Entries for locating words and elements
<<<<

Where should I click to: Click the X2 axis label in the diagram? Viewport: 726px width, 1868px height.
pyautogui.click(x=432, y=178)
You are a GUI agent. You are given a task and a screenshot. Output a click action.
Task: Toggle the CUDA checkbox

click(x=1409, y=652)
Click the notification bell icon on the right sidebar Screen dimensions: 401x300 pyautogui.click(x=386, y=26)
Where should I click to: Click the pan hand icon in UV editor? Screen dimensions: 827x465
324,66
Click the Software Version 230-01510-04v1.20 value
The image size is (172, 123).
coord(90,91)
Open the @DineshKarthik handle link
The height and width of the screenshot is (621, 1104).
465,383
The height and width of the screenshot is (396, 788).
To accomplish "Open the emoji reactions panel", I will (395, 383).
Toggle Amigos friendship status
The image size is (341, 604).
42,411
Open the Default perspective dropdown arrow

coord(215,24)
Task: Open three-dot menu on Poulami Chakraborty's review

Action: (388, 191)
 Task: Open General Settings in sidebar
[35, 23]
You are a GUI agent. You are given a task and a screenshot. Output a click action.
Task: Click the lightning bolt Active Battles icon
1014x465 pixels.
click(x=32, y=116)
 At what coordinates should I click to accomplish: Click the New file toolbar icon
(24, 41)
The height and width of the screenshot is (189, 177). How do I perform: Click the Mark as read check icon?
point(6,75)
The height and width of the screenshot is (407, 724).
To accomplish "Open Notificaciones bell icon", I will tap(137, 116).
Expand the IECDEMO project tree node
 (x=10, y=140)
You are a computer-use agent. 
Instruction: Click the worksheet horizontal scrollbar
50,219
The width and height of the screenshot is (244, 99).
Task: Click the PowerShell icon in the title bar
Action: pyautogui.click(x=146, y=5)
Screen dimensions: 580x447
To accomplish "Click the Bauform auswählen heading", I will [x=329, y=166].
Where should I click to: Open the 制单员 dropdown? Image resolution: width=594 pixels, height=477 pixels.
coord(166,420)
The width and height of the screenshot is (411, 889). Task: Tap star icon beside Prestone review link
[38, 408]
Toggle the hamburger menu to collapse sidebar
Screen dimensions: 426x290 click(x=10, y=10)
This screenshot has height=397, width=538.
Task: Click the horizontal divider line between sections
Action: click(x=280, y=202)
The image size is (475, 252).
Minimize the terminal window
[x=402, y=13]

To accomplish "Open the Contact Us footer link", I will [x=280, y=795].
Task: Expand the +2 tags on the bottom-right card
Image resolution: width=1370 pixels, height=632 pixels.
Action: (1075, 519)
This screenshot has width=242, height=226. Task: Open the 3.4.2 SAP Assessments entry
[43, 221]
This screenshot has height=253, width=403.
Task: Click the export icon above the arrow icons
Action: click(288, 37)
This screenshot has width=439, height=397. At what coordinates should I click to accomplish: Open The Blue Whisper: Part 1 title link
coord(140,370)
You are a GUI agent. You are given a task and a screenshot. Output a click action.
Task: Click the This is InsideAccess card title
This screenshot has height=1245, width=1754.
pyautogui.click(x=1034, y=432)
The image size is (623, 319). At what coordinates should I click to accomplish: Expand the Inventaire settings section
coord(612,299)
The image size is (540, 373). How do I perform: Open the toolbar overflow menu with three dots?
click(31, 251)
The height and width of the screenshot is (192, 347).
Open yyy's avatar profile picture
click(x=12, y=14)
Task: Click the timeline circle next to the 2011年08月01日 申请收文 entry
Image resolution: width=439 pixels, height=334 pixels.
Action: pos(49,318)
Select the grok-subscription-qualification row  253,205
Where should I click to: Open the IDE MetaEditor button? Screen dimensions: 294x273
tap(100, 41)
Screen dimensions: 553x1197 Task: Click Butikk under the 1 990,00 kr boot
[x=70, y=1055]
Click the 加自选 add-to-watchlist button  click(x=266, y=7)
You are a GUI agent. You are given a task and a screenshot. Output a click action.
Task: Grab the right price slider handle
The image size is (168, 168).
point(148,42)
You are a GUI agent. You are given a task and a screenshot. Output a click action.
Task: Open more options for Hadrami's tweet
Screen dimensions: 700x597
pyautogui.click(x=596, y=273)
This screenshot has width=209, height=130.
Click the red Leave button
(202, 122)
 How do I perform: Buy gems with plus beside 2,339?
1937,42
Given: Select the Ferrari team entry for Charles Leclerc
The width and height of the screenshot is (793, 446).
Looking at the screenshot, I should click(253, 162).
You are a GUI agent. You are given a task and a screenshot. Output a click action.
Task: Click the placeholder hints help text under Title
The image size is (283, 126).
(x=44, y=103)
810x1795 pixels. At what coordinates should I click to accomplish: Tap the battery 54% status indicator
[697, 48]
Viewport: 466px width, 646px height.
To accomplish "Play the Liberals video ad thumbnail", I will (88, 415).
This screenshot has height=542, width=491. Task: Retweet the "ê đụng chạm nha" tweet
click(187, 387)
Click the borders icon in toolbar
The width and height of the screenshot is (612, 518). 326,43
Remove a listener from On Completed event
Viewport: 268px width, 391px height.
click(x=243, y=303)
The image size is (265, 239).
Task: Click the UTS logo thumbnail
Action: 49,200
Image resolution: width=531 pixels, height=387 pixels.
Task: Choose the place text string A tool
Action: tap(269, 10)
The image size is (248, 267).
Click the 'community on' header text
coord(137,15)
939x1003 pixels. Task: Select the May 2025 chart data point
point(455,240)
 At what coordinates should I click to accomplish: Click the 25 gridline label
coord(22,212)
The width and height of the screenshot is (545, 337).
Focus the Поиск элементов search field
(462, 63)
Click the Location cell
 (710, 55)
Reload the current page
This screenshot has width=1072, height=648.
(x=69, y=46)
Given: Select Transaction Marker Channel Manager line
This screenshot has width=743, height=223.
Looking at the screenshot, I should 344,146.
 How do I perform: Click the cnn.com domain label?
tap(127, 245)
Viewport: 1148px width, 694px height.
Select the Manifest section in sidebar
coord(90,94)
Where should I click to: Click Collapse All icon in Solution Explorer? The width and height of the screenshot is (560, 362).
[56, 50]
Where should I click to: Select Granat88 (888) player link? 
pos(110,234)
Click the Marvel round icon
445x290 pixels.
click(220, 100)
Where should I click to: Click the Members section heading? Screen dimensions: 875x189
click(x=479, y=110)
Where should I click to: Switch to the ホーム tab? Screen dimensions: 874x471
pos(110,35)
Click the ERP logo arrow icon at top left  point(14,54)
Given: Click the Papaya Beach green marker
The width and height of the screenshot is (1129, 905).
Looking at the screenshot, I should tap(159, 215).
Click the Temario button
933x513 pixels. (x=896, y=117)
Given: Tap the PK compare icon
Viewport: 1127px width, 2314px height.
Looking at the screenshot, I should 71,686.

>>>>

### EXERCISE
Convert each line of the entries above into a JSON list of strings, with one string per line and blank lines omitted.

### FULL OUTPUT
[
  "Where should I click to: Click the X2 axis label in the diagram? Viewport: 726px width, 1868px height.",
  "pyautogui.click(x=432, y=178)",
  "You are a GUI agent. You are given a task and a screenshot. Output a click action.",
  "Task: Toggle the CUDA checkbox",
  "click(x=1409, y=652)",
  "Click the notification bell icon on the right sidebar Screen dimensions: 401x300 pyautogui.click(x=386, y=26)",
  "Where should I click to: Click the pan hand icon in UV editor? Screen dimensions: 827x465",
  "324,66",
  "Click the Software Version 230-01510-04v1.20 value",
  "The image size is (172, 123).",
  "coord(90,91)",
  "Open the @DineshKarthik handle link",
  "The height and width of the screenshot is (621, 1104).",
  "465,383",
  "The height and width of the screenshot is (396, 788).",
  "To accomplish \"Open the emoji reactions panel\", I will (395, 383).",
  "Toggle Amigos friendship status",
  "The image size is (341, 604).",
  "42,411",
  "Open the Default perspective dropdown arrow",
  "coord(215,24)",
  "Task: Open three-dot menu on Poulami Chakraborty's review",
  "Action: (388, 191)",
  " Task: Open General Settings in sidebar",
  "[35, 23]",
  "You are a GUI agent. You are given a task and a screenshot. Output a click action.",
  "Task: Click the lightning bolt Active Battles icon",
  "1014x465 pixels.",
  "click(x=32, y=116)",
  " At what coordinates should I click to accomplish: Click the New file toolbar icon",
  "(24, 41)",
  "The height and width of the screenshot is (189, 177). How do I perform: Click the Mark as read check icon?",
  "point(6,75)",
  "The height and width of the screenshot is (407, 724).",
  "To accomplish \"Open Notificaciones bell icon\", I will tap(137, 116).",
  "Expand the IECDEMO project tree node",
  " (x=10, y=140)",
  "You are a computer-use agent. ",
  "Instruction: Click the worksheet horizontal scrollbar",
  "50,219",
  "The width and height of the screenshot is (244, 99).",
  "Task: Click the PowerShell icon in the title bar",
  "Action: pyautogui.click(x=146, y=5)",
  "Screen dimensions: 580x447",
  "To accomplish \"Click the Bauform auswählen heading\", I will [x=329, y=166].",
  "Where should I click to: Open the 制单员 dropdown? Image resolution: width=594 pixels, height=477 pixels.",
  "coord(166,420)",
  "The width and height of the screenshot is (411, 889). Task: Tap star icon beside Prestone review link",
  "[38, 408]",
  "Toggle the hamburger menu to collapse sidebar",
  "Screen dimensions: 426x290 click(x=10, y=10)",
  "This screenshot has height=397, width=538.",
  "Task: Click the horizontal divider line between sections",
  "Action: click(x=280, y=202)",
  "The image size is (475, 252).",
  "Minimize the terminal window",
  "[x=402, y=13]",
  "To accomplish \"Open the Contact Us footer link\", I will [x=280, y=795].",
  "Task: Expand the +2 tags on the bottom-right card",
  "Image resolution: width=1370 pixels, height=632 pixels.",
  "Action: (1075, 519)",
  "This screenshot has width=242, height=226. Task: Open the 3.4.2 SAP Assessments entry",
  "[43, 221]",
  "This screenshot has height=253, width=403.",
  "Task: Click the export icon above the arrow icons",
  "Action: click(288, 37)",
  "This screenshot has width=439, height=397. At what coordinates should I click to accomplish: Open The Blue Whisper: Part 1 title link",
  "coord(140,370)",
  "You are a GUI agent. You are given a task and a screenshot. Output a click action.",
  "Task: Click the This is InsideAccess card title",
  "This screenshot has height=1245, width=1754.",
  "pyautogui.click(x=1034, y=432)",
  "The image size is (623, 319). At what coordinates should I click to accomplish: Expand the Inventaire settings section",
  "coord(612,299)",
  "The image size is (540, 373). How do I perform: Open the toolbar overflow menu with three dots?",
  "click(31, 251)",
  "The height and width of the screenshot is (192, 347).",
  "Open yyy's avatar profile picture",
  "click(x=12, y=14)",
  "Task: Click the timeline circle next to the 2011年08月01日 申请收文 entry",
  "Image resolution: width=439 pixels, height=334 pixels.",
  "Action: pos(49,318)",
  "Select the grok-subscription-qualification row  253,205",
  "Where should I click to: Open the IDE MetaEditor button? Screen dimensions: 294x273",
  "tap(100, 41)",
  "Screen dimensions: 553x1197 Task: Click Butikk under the 1 990,00 kr boot",
  "[x=70, y=1055]",
  "Click the 加自选 add-to-watchlist button  click(x=266, y=7)",
  "You are a GUI agent. You are given a task and a screenshot. Output a click action.",
  "Task: Grab the right price slider handle",
  "The image size is (168, 168).",
  "point(148,42)",
  "You are a GUI agent. You are given a task and a screenshot. Output a click action.",
  "Task: Open more options for Hadrami's tweet",
  "Screen dimensions: 700x597",
  "pyautogui.click(x=596, y=273)",
  "This screenshot has width=209, height=130.",
  "Click the red Leave button",
  "(202, 122)",
  " How do I perform: Buy gems with plus beside 2,339?",
  "1937,42",
  "Given: Select the Ferrari team entry for Charles Leclerc",
  "The width and height of the screenshot is (793, 446).",
  "Looking at the screenshot, I should click(253, 162).",
  "You are a GUI agent. You are given a task and a screenshot. Output a click action.",
  "Task: Click the placeholder hints help text under Title",
  "The image size is (283, 126).",
  "(x=44, y=103)",
  "810x1795 pixels. At what coordinates should I click to accomplish: Tap the battery 54% status indicator",
  "[697, 48]",
  "Viewport: 466px width, 646px height.",
  "To accomplish \"Play the Liberals video ad thumbnail\", I will (88, 415).",
  "This screenshot has height=542, width=491. Task: Retweet the \"ê đụng chạm nha\" tweet",
  "click(187, 387)",
  "Click the borders icon in toolbar",
  "The width and height of the screenshot is (612, 518). 326,43",
  "Remove a listener from On Completed event",
  "Viewport: 268px width, 391px height.",
  "click(x=243, y=303)",
  "The image size is (265, 239).",
  "Task: Click the UTS logo thumbnail",
  "Action: 49,200",
  "Image resolution: width=531 pixels, height=387 pixels.",
  "Task: Choose the place text string A tool",
  "Action: tap(269, 10)",
  "The image size is (248, 267).",
  "Click the 'community on' header text",
  "coord(137,15)",
  "939x1003 pixels. Task: Select the May 2025 chart data point",
  "point(455,240)",
  " At what coordinates should I click to accomplish: Click the 25 gridline label",
  "coord(22,212)",
  "The width and height of the screenshot is (545, 337).",
  "Focus the Поиск элементов search field",
  "(462, 63)",
  "Click the Location cell",
  " (710, 55)",
  "Reload the current page",
  "This screenshot has width=1072, height=648.",
  "(x=69, y=46)",
  "Given: Select Transaction Marker Channel Manager line",
  "This screenshot has width=743, height=223.",
  "Looking at the screenshot, I should 344,146.",
  " How do I perform: Click the cnn.com domain label?",
  "tap(127, 245)",
  "Viewport: 1148px width, 694px height.",
  "Select the Manifest section in sidebar",
  "coord(90,94)",
  "Where should I click to: Click Collapse All icon in Solution Explorer? The width and height of the screenshot is (560, 362).",
  "[56, 50]",
  "Where should I click to: Select Granat88 (888) player link? ",
  "pos(110,234)",
  "Click the Marvel round icon",
  "445x290 pixels.",
  "click(220, 100)",
  "Where should I click to: Click the Members section heading? Screen dimensions: 875x189",
  "click(x=479, y=110)",
  "Where should I click to: Switch to the ホーム tab? Screen dimensions: 874x471",
  "pos(110,35)",
  "Click the ERP logo arrow icon at top left  point(14,54)",
  "Given: Click the Papaya Beach green marker",
  "The width and height of the screenshot is (1129, 905).",
  "Looking at the screenshot, I should tap(159, 215).",
  "Click the Temario button",
  "933x513 pixels. (x=896, y=117)",
  "Given: Tap the PK compare icon",
  "Viewport: 1127px width, 2314px height.",
  "Looking at the screenshot, I should 71,686."
]